The Toilet of the Future

Japan has long ruled The Throne when it comes to state-of-the-art toilets. With all the bells and whistles, from bidets to butt buffers, they have turned a simple wee into A Bathroom Experience. Meanwhile, we have been using the same basic toilet design for…ever. Some would argue we’re long overdue for a toilet makeover. After living in Tokyo and using a heated seat in the middle of winter, there’s no going back.

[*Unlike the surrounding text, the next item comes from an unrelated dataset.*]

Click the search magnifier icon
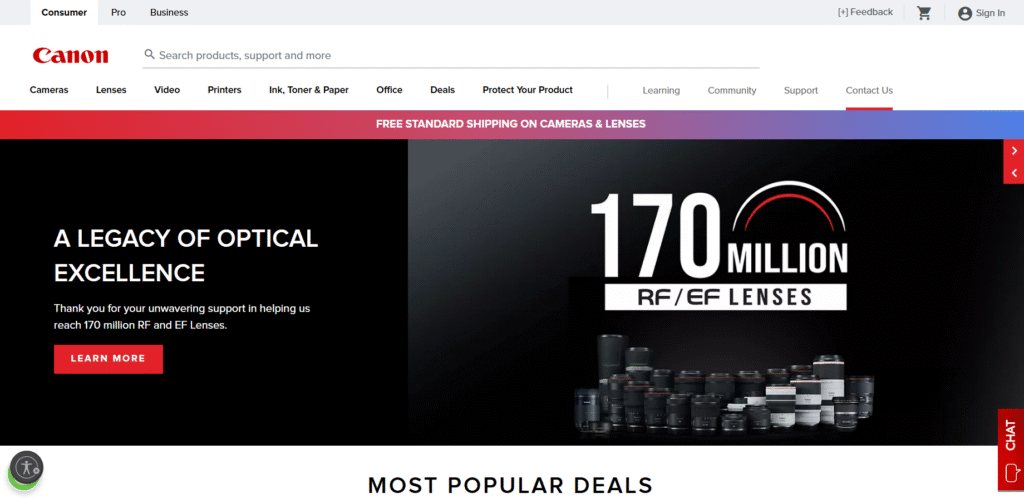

Behold, the Smart toilet. America has arrived! Consider a Smart toilet for these eight great reasons:

  1. You’ll see a difference in your water consumption. Smart toilets sense how much water is needed and flush using just the right amount. The smaller flushes can use as little as 0.6 gallons per flush (GPF). A basic toilet that doesn't have smart flush technology uses around 1.6 - 2 gallons, so Smart toilets save quite a bit of water. In places like Florida and California, where water restrictions are standard, and freshwater is costly, this would be a huge benefit.

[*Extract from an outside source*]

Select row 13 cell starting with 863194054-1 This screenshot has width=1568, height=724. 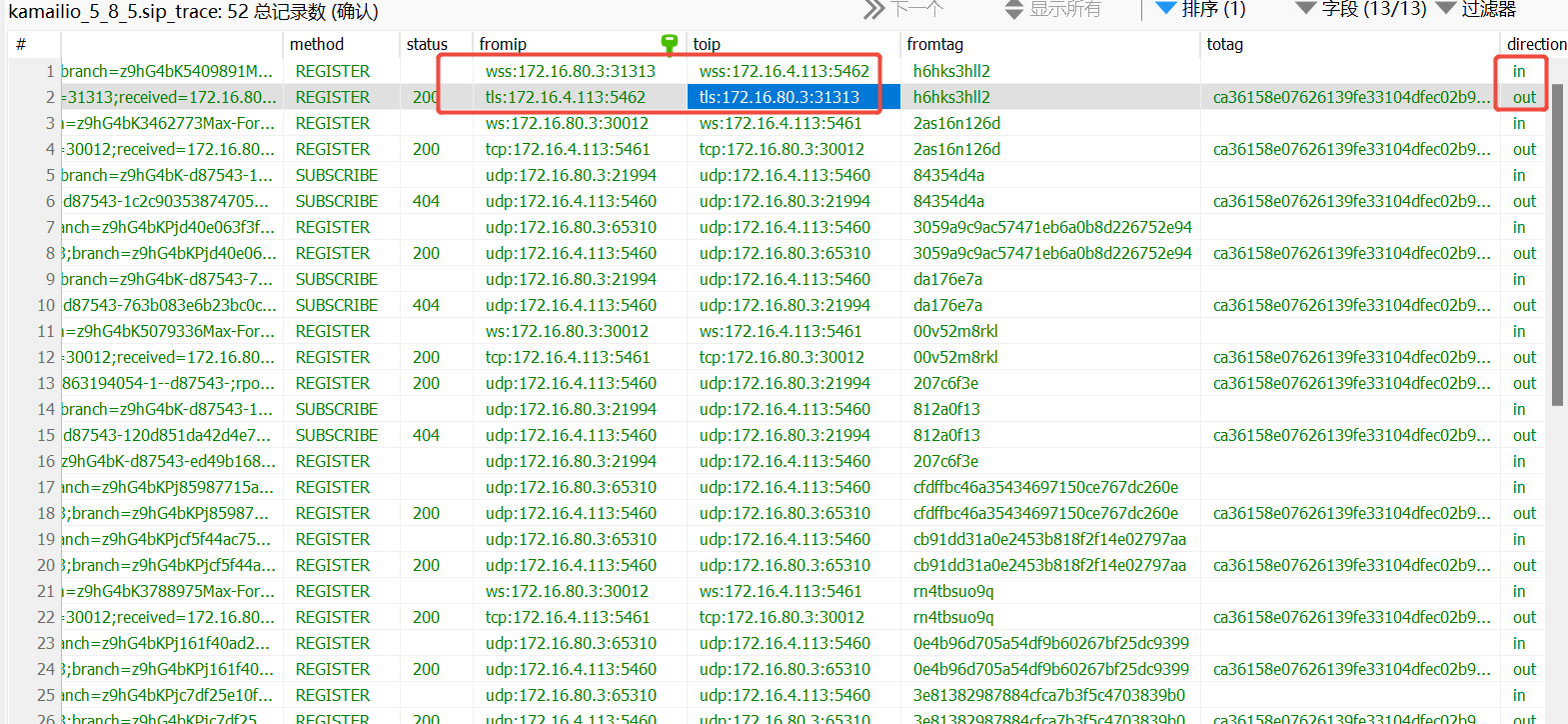tap(170, 383)
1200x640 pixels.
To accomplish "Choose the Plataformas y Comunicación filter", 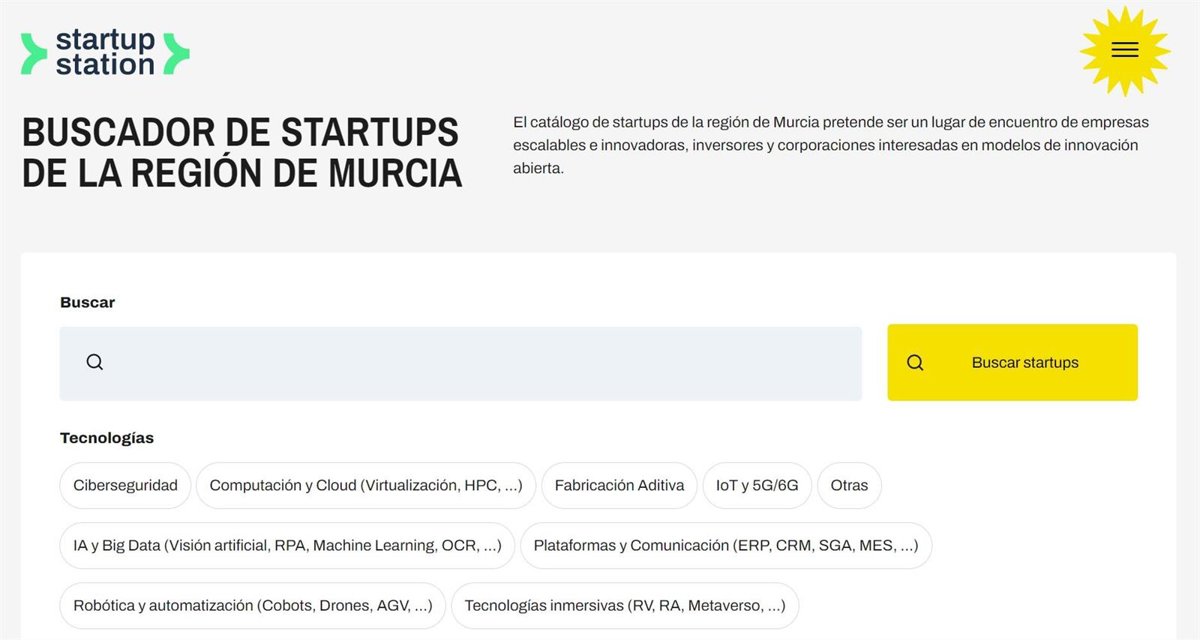I will [725, 546].

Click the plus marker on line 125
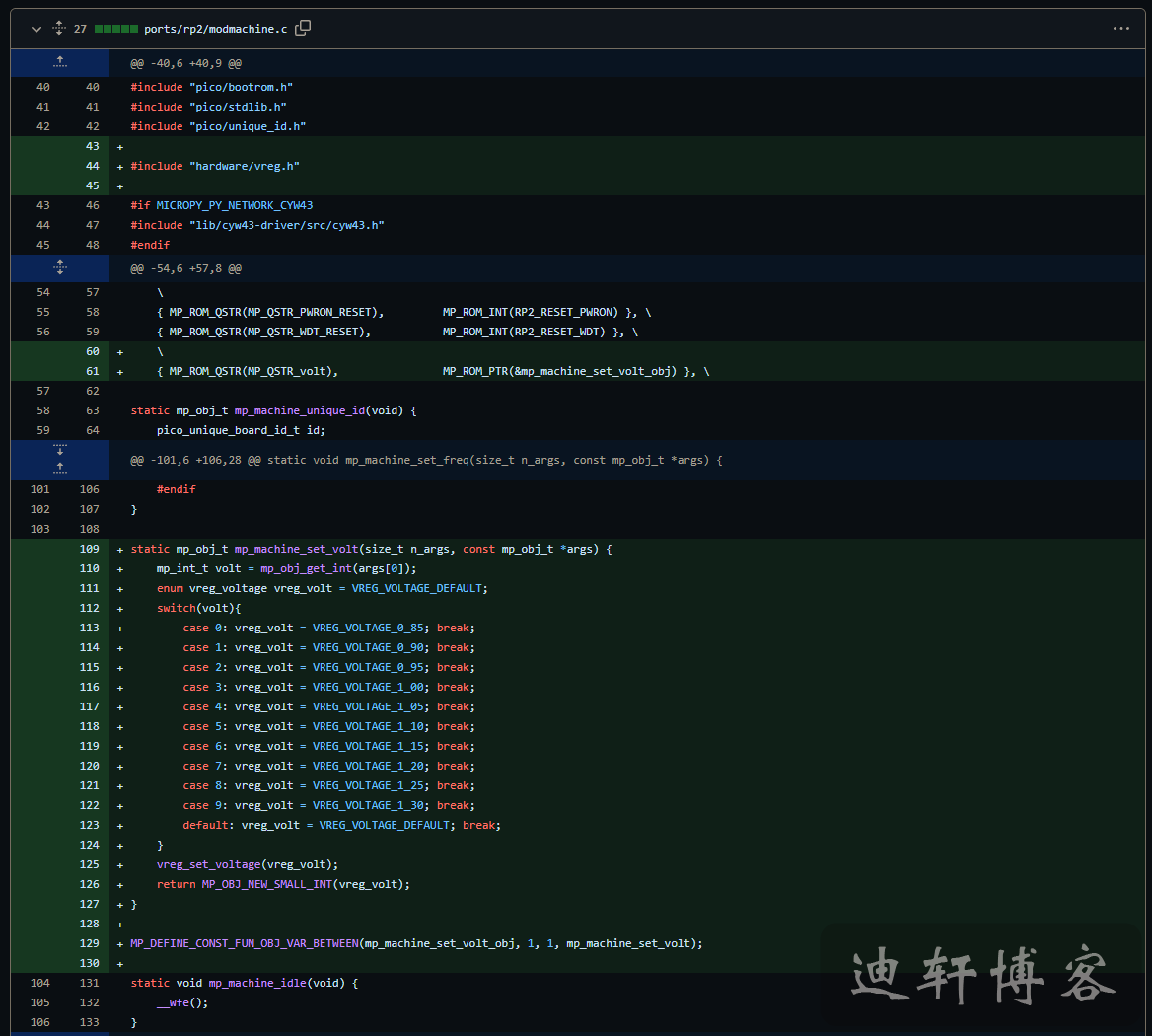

  2. No-touch flush! If you're germophobic, good news! The Smart toilet flushes without being touched due to a sensor. This is also ideal for family members who forget to flush.
  3. Overflow protection. Happy parents aren’t mopping up poopy floors. The Smart toilet stops us from flushing if the toilet is clogged, which keeps water levels in the bowl low.

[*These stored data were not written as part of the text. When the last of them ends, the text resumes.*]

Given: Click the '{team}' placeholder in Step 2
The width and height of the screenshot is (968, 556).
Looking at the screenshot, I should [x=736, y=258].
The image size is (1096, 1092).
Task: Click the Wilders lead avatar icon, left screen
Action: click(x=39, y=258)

  4. Eco-friendly. If you have a bidet and an air dryer, you don’t need as much toilet paper. That means you’re saving trees. And money. And you're gentle to your hemorrhoids.
  5. Cool Features! Heated seating! A massaging bidet and air dryer! Oh, yes…the bidet finally comes to America! Smart toilets also feature a nightlight, deodorizing, slow-closing lid, foot warmer, self-cleaning features, tank leak alert sensors, Bluetooth, and MP3 capability.
  6. Hygiene. Most Smart toilets are self-sanitizing. They’re also self-deodorizing. The automatic deodorization system should kick at the moment you sit on the toilet and stop after you get up from the seat. So, throughout your pooping session, the surrounding air is kept fresh and odorless. That’s so smart, right.
  7. Remote control. Guess what’s controlled on the remote? The seat. Whether you prefer the seat up or down, it’ll be ready for you when you get there! Everything is controlled on the remote, but pointing that lid thing out first seemed to be a priority.
  8. Size Matters! Are you working with a tiny space, or would you prefer an XXL size toilet? Either way, there's a Smart toilet for you!

Smart toilets can range in price, but the fully-loaded version comes with fantastic options that might even make the Japanese a little jealous. Don’t be too obsessed about finding the lowest price. The more significant aspects to consider are the service support and replacement parts. And you’ve got to understand that a typical plumber won’t have the expertise to service your broken toilet. You’ll need to go back to the manufacturer or the official distributor(s) for any service/support. So, bear these things in mind as you search for the perfect Smart toilet that will change your life and spoil you rotten.